*** Opening of EXCERPTED TEXT ***

BTW while you're here @bryceosterhaus, given that you've been using Storybook in Clay, do you have any specific feedback or recommendations about it here?
Sorry I was probably a bit too hasty in lumping in eslint and prettier to the same category as storybook and probably didn't explain myself well. What I was trying to express was that there are dependencies that do not get shipped with the app OR are used in packaging the app. My main point I was trying to express is that we might need a category to define external dependencies that are used in a developers workflow, but not actually impacting the code itself.
However, since our aim is to help unify the frontend ecosystem in portal, it probably makes sense to be the gate keepers for all packages here since we wouldn't want one project to use storybook and then another project to spin up their own home-rolled version of storybook with express.js or something.

*** Close of EXCERPTED TEXT ***
*** Opening of RECORD EXCERPTS ***

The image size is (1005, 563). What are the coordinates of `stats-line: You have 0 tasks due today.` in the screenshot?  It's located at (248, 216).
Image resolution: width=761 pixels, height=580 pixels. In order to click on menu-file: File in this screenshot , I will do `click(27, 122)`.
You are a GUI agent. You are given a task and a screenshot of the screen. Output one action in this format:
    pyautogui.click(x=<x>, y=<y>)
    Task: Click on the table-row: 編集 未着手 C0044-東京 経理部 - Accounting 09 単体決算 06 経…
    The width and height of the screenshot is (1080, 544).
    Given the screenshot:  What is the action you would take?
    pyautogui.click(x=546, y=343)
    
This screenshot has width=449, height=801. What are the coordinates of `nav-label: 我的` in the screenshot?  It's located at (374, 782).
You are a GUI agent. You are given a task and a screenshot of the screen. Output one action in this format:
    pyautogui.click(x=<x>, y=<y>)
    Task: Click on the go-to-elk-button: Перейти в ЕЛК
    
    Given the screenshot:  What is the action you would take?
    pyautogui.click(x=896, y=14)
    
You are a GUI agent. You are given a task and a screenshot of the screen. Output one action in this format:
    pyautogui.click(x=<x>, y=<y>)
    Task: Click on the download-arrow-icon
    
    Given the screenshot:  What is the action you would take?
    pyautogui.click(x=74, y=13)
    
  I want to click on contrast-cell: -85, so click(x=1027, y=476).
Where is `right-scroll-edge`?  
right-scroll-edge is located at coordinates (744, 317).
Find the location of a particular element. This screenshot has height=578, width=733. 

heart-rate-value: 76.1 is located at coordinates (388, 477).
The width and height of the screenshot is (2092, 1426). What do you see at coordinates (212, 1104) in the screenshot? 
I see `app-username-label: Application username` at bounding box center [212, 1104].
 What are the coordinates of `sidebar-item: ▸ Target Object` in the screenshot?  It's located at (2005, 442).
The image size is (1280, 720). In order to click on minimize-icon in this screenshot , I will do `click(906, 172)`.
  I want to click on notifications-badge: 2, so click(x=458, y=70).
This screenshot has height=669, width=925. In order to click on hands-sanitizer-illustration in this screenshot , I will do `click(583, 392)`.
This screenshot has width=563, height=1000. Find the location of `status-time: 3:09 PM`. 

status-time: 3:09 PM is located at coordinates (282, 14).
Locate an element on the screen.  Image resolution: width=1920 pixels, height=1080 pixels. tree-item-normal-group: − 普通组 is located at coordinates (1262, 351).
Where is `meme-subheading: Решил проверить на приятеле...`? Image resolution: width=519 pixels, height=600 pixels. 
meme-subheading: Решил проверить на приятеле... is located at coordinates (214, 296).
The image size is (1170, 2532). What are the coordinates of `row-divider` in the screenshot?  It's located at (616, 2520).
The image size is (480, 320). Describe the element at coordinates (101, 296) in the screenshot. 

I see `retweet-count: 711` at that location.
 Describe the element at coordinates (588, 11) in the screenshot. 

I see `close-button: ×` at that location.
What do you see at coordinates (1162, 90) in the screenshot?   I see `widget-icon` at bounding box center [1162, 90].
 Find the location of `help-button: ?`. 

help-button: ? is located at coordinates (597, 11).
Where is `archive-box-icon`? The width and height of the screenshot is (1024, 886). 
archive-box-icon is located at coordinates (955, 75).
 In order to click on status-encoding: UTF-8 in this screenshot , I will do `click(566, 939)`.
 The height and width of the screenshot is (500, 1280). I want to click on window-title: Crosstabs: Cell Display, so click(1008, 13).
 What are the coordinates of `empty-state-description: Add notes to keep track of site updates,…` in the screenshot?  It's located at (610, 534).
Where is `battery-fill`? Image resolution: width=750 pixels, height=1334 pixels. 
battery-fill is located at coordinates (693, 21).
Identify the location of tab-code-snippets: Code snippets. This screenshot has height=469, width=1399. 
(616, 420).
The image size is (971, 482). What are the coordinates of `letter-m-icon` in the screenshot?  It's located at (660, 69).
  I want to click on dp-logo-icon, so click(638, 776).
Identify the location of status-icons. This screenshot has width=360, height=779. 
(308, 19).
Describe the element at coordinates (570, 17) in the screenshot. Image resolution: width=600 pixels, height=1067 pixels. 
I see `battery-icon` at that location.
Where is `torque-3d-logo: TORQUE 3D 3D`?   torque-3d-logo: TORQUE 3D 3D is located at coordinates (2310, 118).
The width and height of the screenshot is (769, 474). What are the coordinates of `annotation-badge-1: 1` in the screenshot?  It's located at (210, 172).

*** Close of RECORD EXCERPTS ***

TASK LIST:
1. Duplicate part of the comment on Storybook, beginning at the words "However, since our" and stopping after the words "express.js or something.".
2. Answer these questions from the comment on Storybook:
(a) Who is asked for feedback or recommendations about Storybook?
(b) Which two tools does the writer say were too hastily lumped into the same category as Storybook?
(c) With what does the writer imagine another project spinning up its own home-rolled version of Storybook?
3. List every developer tool the comment on Storybook mentions by name, leaving out Clay and portal.

TASK-BY-TASK SOLUTIONS:
1.
However, since our aim is to help unify the frontend ecosystem in portal, it probably makes sense to be the gate keepers for all packages here since we wouldn't want one project to use storybook and then another project to spin up their own home-rolled version of storybook with express.js or something.

2.
(a) @bryceosterhaus
(b) eslint and prettier
(c) express.js

3.
Storybook
eslint
prettier
express.js